Berlin In Wahlkampfzeiten sind manche politischen Termine plötzlich Pflichtveranstaltungen für die Spitzenkandidaten. Kein Wunder also, dass es sich auch Bundeskanzlerin Angela Merkel (CDU) nicht nehmen lässt, beim Deutschen Verbrauchertag vorbeizuschauen. Und das eben nicht nur, weil ihr etwa der Verbraucherschutz am Herzen liegt. Welcher Politiker würde schon das Gegenteil vertreten? Für Merkel wie ihre politischen Konkurrenten sind Verbraucher eben auch Wähler, wie sie selbst ohne Umschweife sagt.
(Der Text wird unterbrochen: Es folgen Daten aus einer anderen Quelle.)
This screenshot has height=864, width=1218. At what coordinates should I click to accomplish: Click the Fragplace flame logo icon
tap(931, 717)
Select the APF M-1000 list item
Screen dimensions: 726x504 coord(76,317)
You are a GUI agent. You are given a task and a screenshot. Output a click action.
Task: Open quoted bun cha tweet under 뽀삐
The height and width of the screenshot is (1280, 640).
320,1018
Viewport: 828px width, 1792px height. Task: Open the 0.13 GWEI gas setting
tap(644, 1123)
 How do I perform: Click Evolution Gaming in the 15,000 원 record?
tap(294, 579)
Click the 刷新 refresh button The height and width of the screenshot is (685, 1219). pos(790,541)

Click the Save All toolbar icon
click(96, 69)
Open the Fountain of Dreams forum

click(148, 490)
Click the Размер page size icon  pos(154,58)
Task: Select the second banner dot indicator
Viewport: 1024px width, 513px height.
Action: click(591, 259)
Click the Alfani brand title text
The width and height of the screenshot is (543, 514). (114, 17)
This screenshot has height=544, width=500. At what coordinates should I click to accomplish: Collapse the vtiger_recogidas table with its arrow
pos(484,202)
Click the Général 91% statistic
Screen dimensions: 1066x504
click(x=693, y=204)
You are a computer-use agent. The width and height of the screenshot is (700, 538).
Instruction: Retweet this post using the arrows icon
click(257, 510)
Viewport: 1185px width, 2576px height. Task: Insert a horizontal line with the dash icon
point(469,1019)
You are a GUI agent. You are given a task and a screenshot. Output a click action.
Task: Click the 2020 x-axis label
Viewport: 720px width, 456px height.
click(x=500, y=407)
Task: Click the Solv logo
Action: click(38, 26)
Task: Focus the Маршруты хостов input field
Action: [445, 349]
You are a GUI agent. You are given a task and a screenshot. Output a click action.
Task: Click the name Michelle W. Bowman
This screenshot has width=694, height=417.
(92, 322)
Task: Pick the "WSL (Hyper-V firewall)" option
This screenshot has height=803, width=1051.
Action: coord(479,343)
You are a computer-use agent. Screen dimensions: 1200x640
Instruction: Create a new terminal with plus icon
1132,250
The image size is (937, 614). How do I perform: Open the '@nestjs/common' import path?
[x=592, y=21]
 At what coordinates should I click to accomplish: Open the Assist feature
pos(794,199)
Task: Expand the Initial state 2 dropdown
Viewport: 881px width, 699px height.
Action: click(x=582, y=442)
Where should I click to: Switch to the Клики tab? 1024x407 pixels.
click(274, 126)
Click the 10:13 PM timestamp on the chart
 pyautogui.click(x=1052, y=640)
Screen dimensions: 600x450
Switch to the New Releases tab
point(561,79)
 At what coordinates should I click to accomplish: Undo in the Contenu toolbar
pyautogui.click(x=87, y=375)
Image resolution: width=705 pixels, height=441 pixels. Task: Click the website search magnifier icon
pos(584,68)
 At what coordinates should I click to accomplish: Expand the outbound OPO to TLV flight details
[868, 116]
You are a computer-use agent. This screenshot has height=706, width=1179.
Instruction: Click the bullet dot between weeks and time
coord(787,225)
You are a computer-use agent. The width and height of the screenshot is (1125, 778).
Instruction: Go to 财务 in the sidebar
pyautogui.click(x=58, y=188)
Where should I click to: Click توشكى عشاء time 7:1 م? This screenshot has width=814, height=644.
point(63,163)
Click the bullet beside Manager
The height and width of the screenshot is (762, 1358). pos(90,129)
Deshalb lobte sie auch das „sehr schöne“ Motto der Veranstaltung des Verbraucherzentrale Bundesverbands (VZBV) „Verbraucher zählen! Verbraucher wählen!“. Das sei ja etwas, „was wir alle hoffen“, so die Kanzlerin in ihrer Rede, „dass alle die, die zählen, auch wählen“. Denn an einer hohen Wahlbeteiligung sei in der Demokratie immer gelegen. Und: „Zu souveränen Bürgerentscheidungen gehört eben auch ein guter Verbraucherschutz.“

In den vergangenen vier Jahren wurde in dieser Hinsicht einiges umgesetzt oder angeschoben, sodass selbst Deutschlands oberste Verbraucherschützer „mit einem guten Gefühl auf diese Legislaturperiode blicken“, wie der VZBV vor wenigen Monaten in einem Bilanz-Papier resümierte. Doch die Mehrheit der Bundesbürger scheint dies anders zu sehen. Im aktuellen Verbraucherreport, einer Umfrage von Kantar Emnid im Auftrag des VZBV unter 1.016 Befragten ab 14 Jahre, wird der Einsatz der Politik für den Verbraucherschutz denkbar schlecht bewertet.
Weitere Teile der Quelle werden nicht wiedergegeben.